L'azienda robotica cinese AGIBOT è arrivata al WAIC 2026 con una gamma completa, non con un solo pezzo da esposizione. Il 18 luglio, allo stand H3-C101 di Shanghai, ha presentato quattro nuovi prodotti che spaziano tra umanoidi, istruzione, industria pesante e manipolazione dexterous.
L'umanoide di punta
Il protagonista è l'A3 Ultra, un umanoide a grandezza naturale alto 1,74 m e del peso di 60 kg, con 51 gradi di libertà attivi, un carico utile di 5 kg per braccio e fino a 8 ore di autonomia. WAIC lo ha definito una "Gem of the Exhibition", riconoscendone il posizionamento come robot costruito per un lavoro reale e continuativo, non per demo scenografiche.
Istruzione e industria
Lo X2 EDU è una piattaforma umanoide per istruzione e ricerca — alta circa 1,3 m con 29 gradi di libertà (sette per braccio) — pensata per università e laboratori. Il Genie G2 Max, co-sviluppato con JD Logistics, si rivolge all'industria pesante: 18 kg su un singolo braccio, 38 kg su due bracci e 50 kg di carico utile di picco per attività di magazzino e manifattura.
La mano
A completare il set c'è l'OmniHand 3 Ultra-M, una mano dexterous a trasmissione diretta con 20 gradi di libertà attivi in appena 630 g, un carico di presa di 5 kg e una ripetibilità di ±0,2 mm, che combina la visione tattile dei polpastrelli con una matrice tattile nel palmo.

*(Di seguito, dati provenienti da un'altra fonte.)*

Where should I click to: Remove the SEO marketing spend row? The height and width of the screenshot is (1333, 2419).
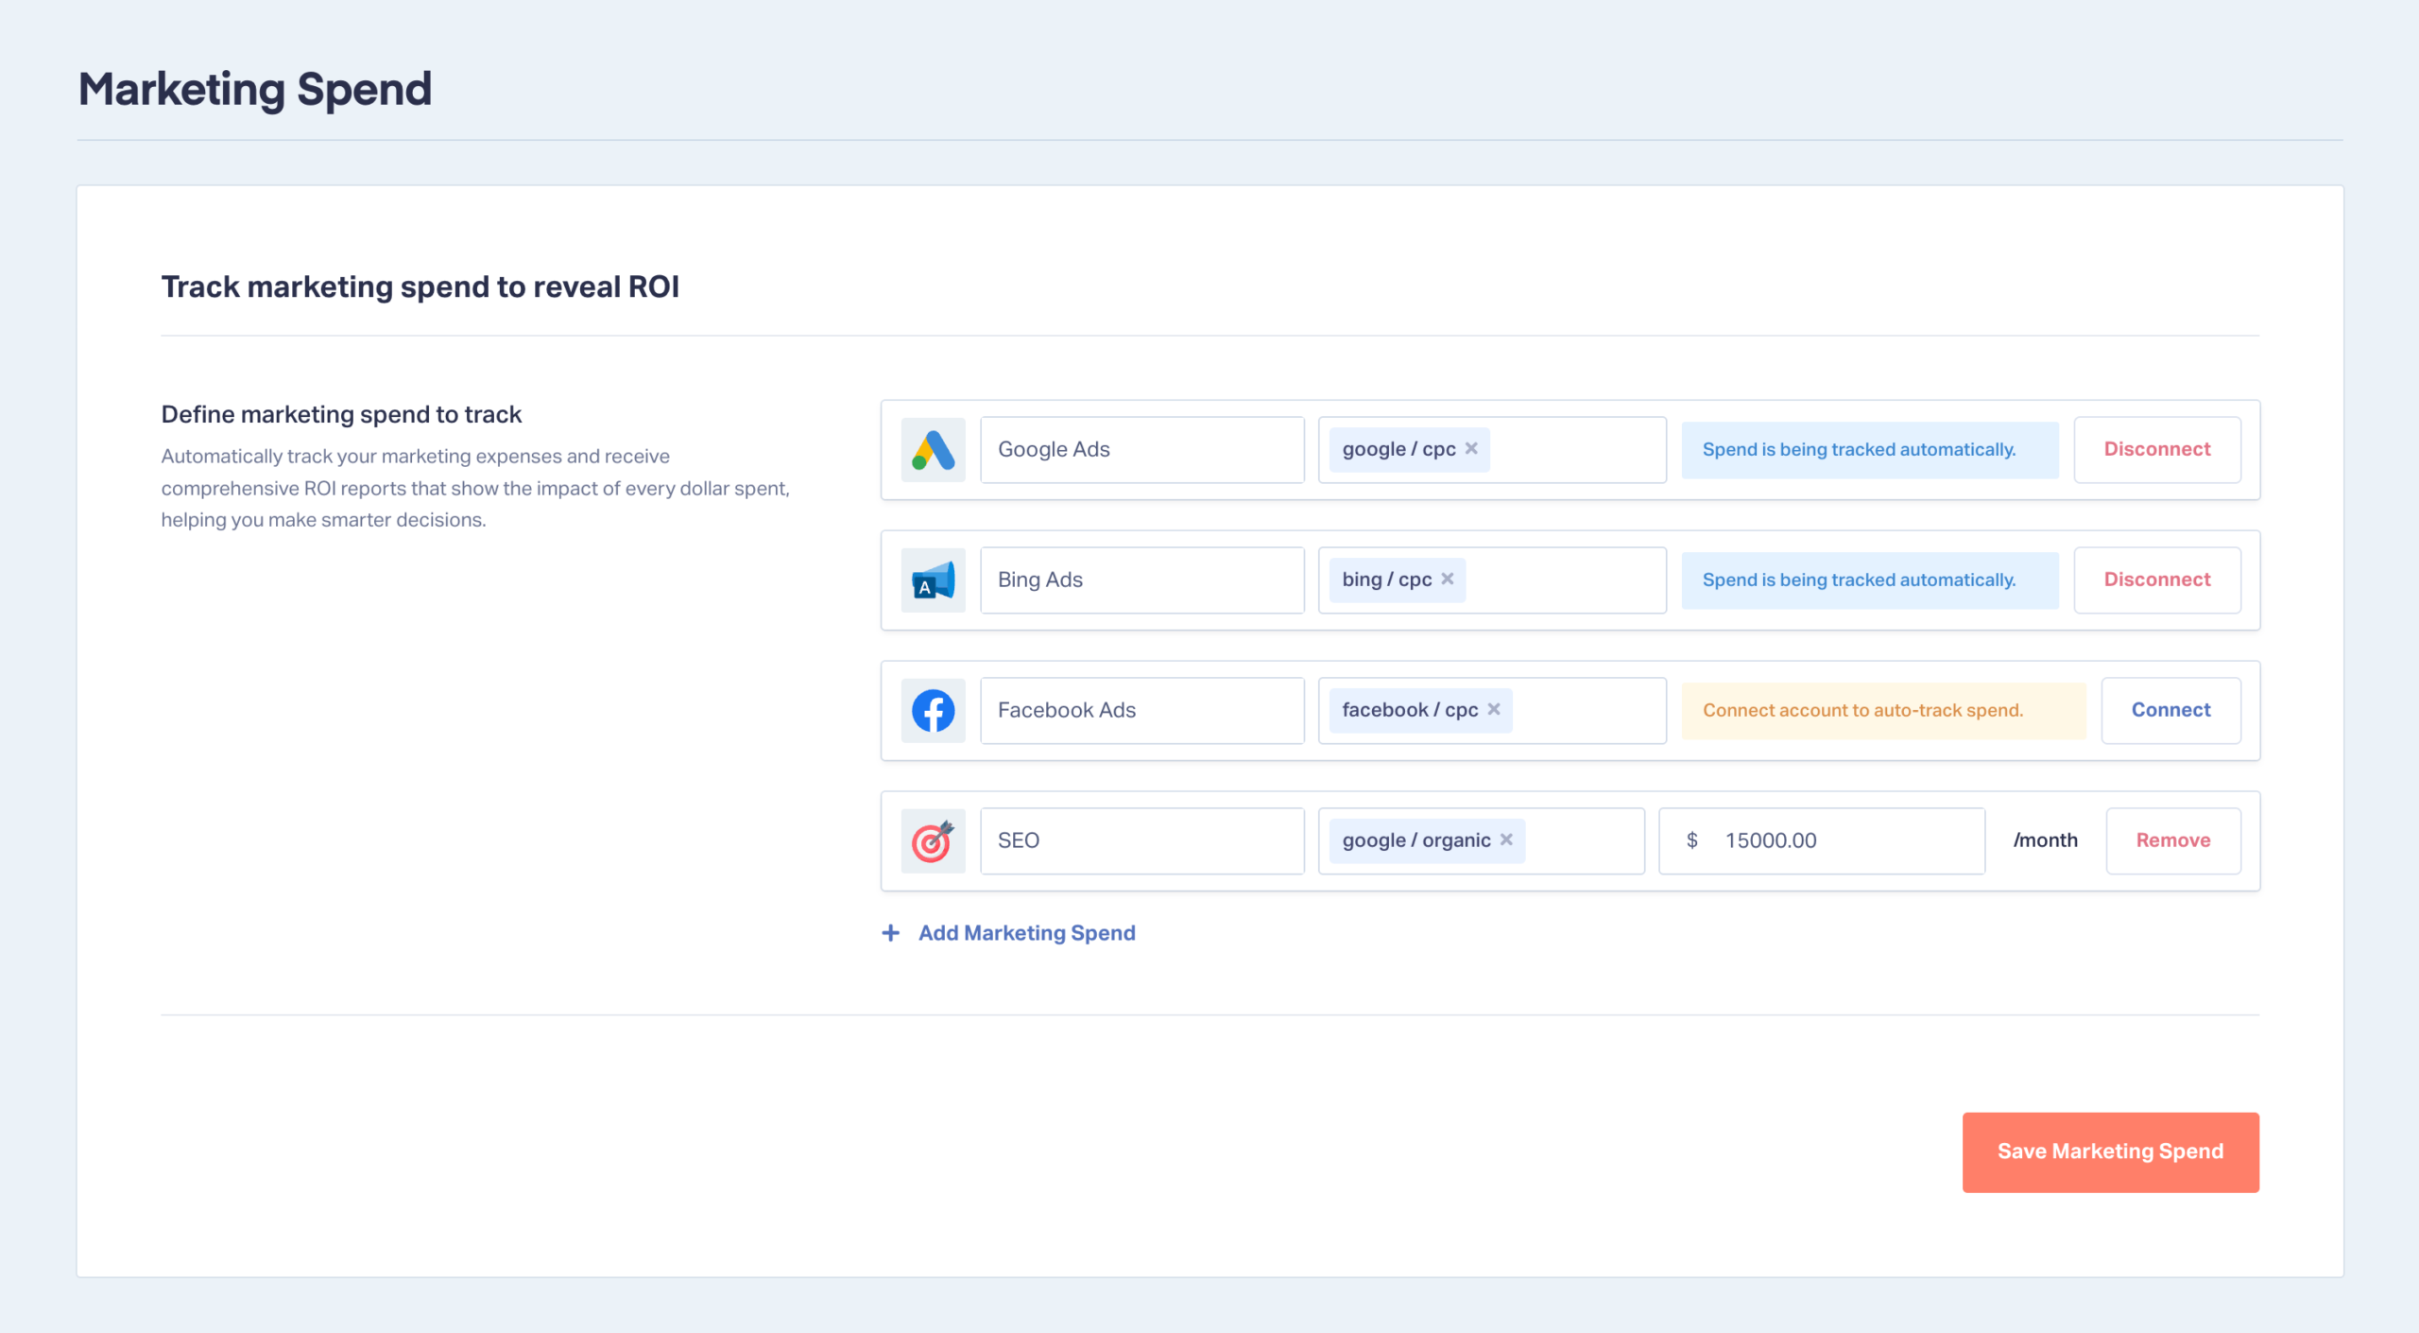(x=2173, y=841)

La destrezza resta uno dei problemi irrisolti più difficili della robotica umanoide, e AGIBOT sta concentrando qui le proprie ambizioni di precisione.
Il tema
Il CTO e co-fondatore Peng Zhihui ha inquadrato il lancio attorno alla produzione e alla consegna affidabili, più che a capacità spettacolari isolate — un segnale deliberato, mentre il settore cinese degli umanoidi, ormai affollato, si sposta dalle demo virali verso prodotti che possano davvero essere spediti e dispiegati su larga scala.